そういうと俯いてしまう美羽に体を重ねるように抱きしめる秋人。


「覚悟しとけよ?」


躊躇いがちで、戸惑い気味の美羽の耳元で秋人はいたずらっ子のように呟いていた。そのすぐ後に秋人の携帯が鳴り響く。そっと離れ秋人は美羽に背中を向けて携帯に出ていた。


「もしもし?…和か、どうした?……うん。……はぁ?だって部屋にいねぇし。ん?まぁ、散歩?」


電話の相手は冬木と解っても美羽はどこか離れてしまった事が寂しく感じていた。そんな気持ちになっていたからか…無意識の内に秋人のシャツの裾を握りしめていた。それに気付いた秋人は携帯を左手に持ち替えて右腕で美羽を抱き寄せる。その間もずっと冬木とは話していた。

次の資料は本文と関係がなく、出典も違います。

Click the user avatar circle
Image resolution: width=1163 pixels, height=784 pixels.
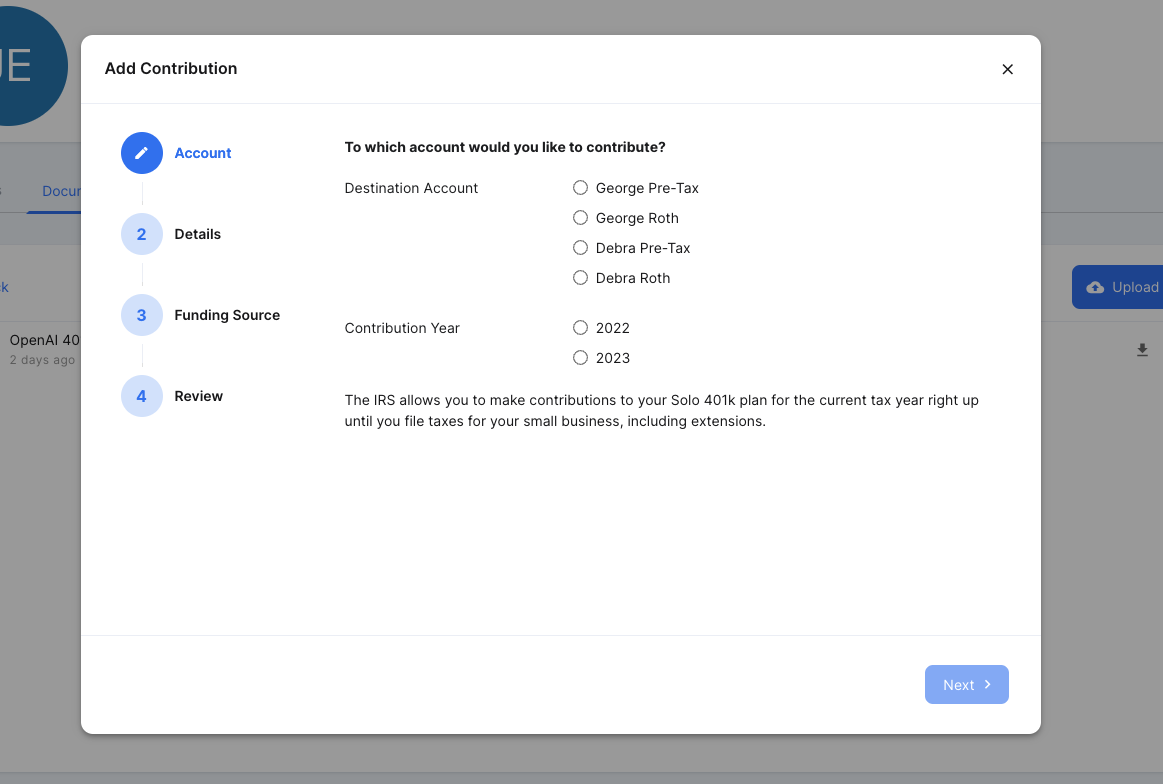tap(20, 65)
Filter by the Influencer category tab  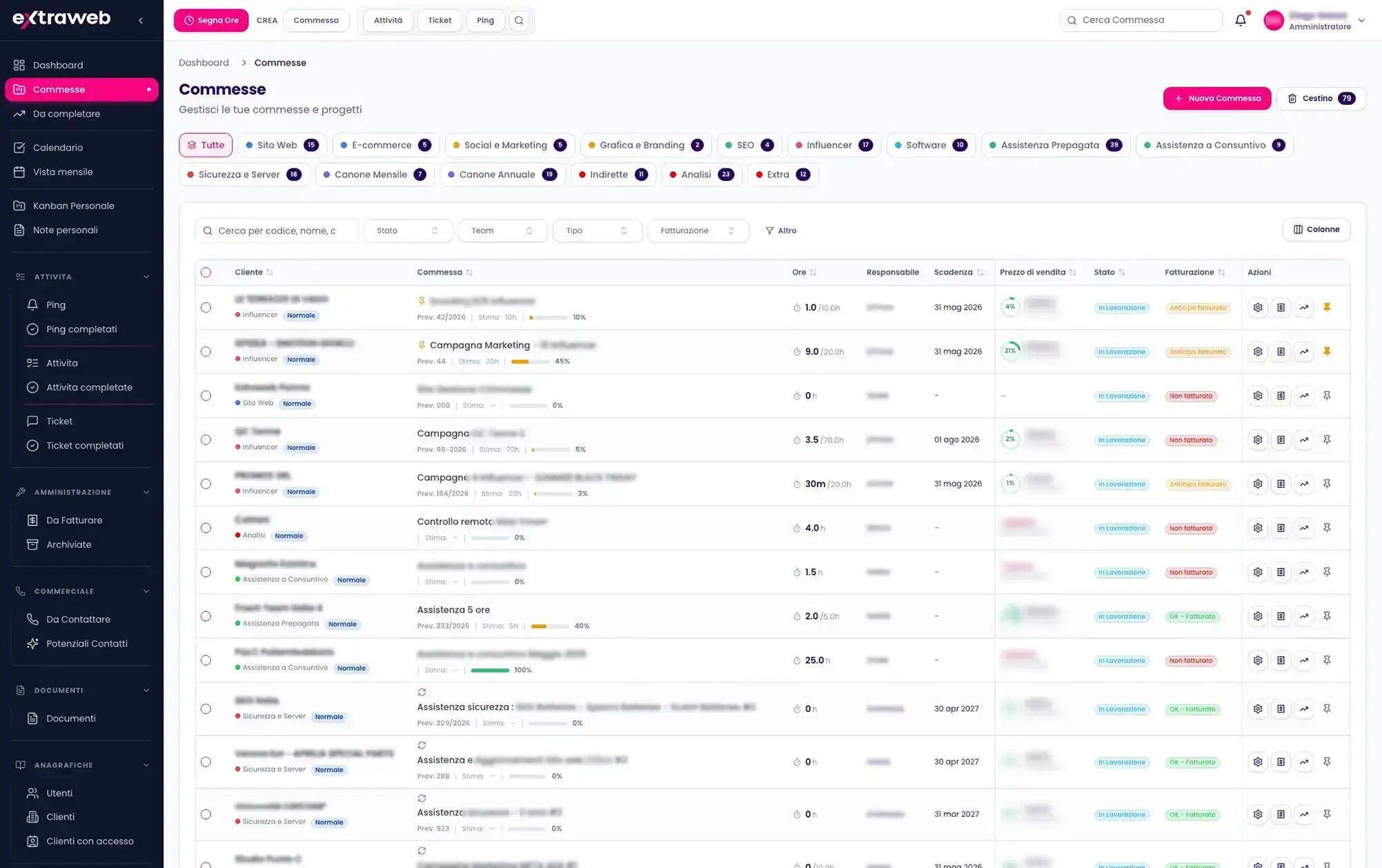pyautogui.click(x=834, y=145)

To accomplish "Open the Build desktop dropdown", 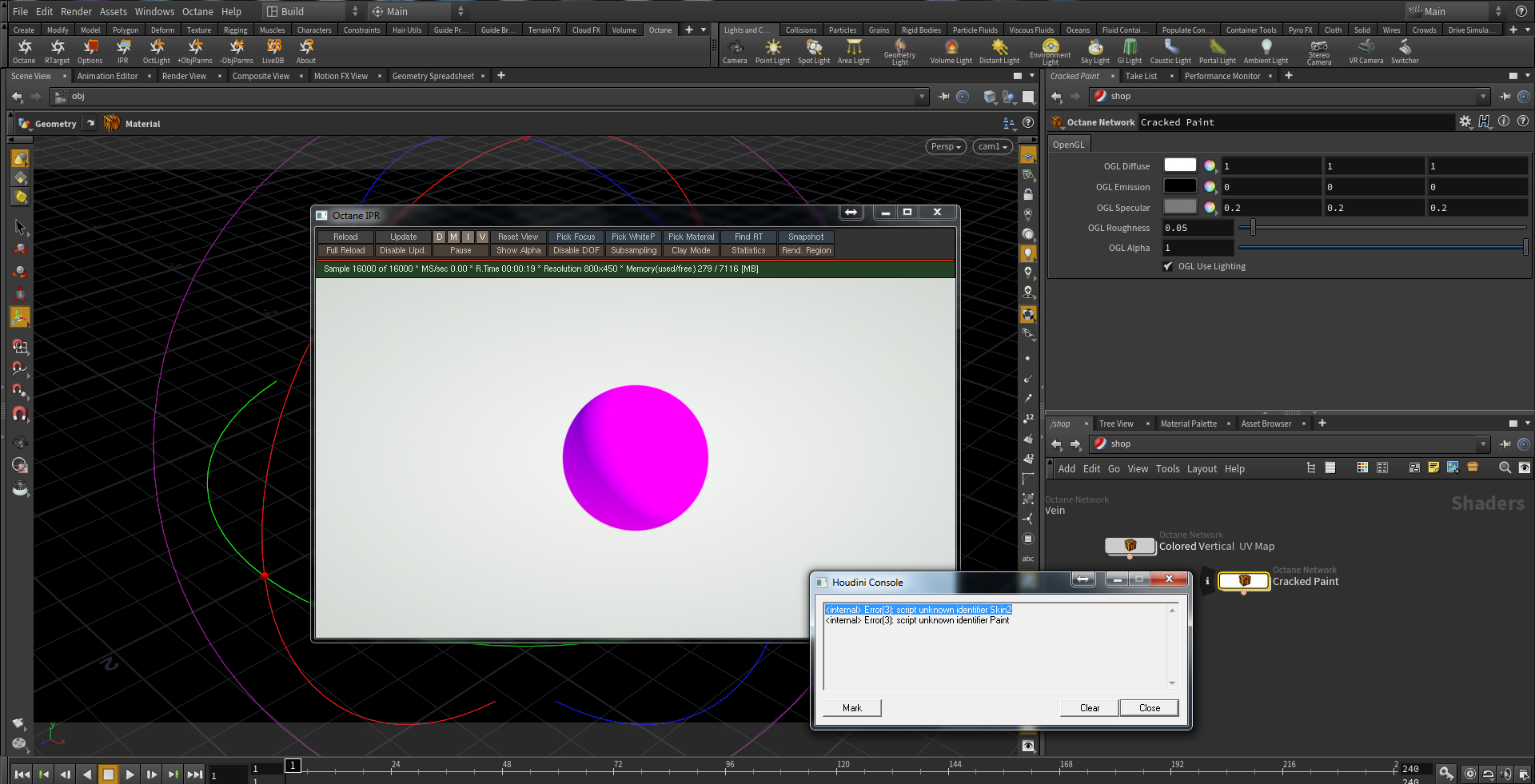I will point(312,11).
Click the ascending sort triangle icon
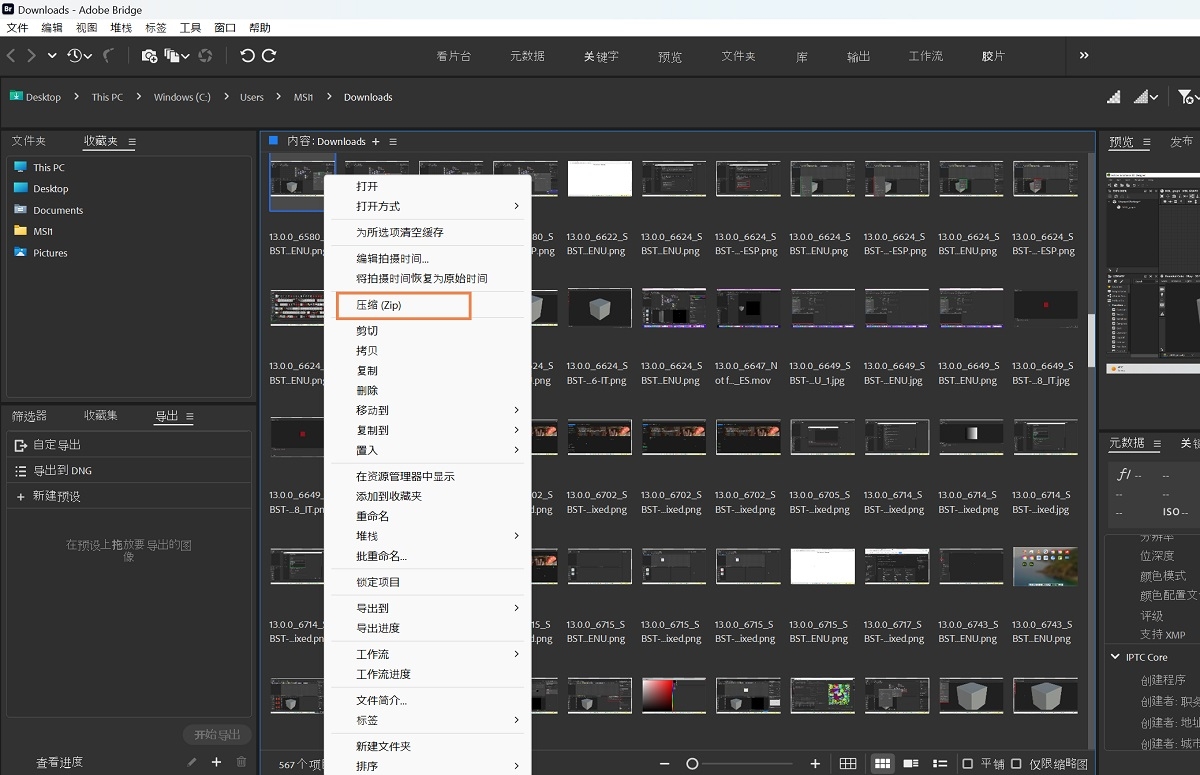This screenshot has height=775, width=1200. point(1113,96)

「あぁ。……でもまだ十分時間はあるだろ?…そりゃそうだけど……はぁ?知らねぇって…クスクス…」


そう話す秋人。まだ電話はかかりそうだった。抱きしめられている美羽も気持ちが抑えられなくなってきたのか、秋人の背中に腕を回してきゅっと巻き付いていた。


「…悪い、和。あとでまた話聞くわ」


そういうと電話を切りデニムのバックポケットにするりとしまうと巻き付いてきた美羽を再度抱き締めた。


「頼むから…あんまり可愛いことしないで?」

「秋人…」

「…ッッ」


自分で言いだしたものの、実際に美羽に呼ばれるとどこか歯がゆくもあり、嬉しさからか、理性を抑えるのに必死にならざるを得なかった。


「秋人…?」

「ん?」

「時間…もぉそろそろ集合時間になっちゃう…」

「…そっか…」


そうして美羽の額に軽くキスを落として2人は部屋を後にしようと出た時だった。タイミングがいいのか悪いのか…冬木とばったり居合わせた。


「おぅ、和」

「おぅって…秋人の部屋って?」

「いんや?ここじゃねぇけど?」

「でも……」


ピンっと感付いた冬木はそれ以上問い詰める事もないまま、秋人の方に腕を回してニッと笑っていた。そうしてぼそりと呟くと秋人は冬木の方に回る腕をふいっと払いのけながらも楽しそうに話をしていた。そうして全員がロビーに集合するとこの日の撮影場所に向かう事となった。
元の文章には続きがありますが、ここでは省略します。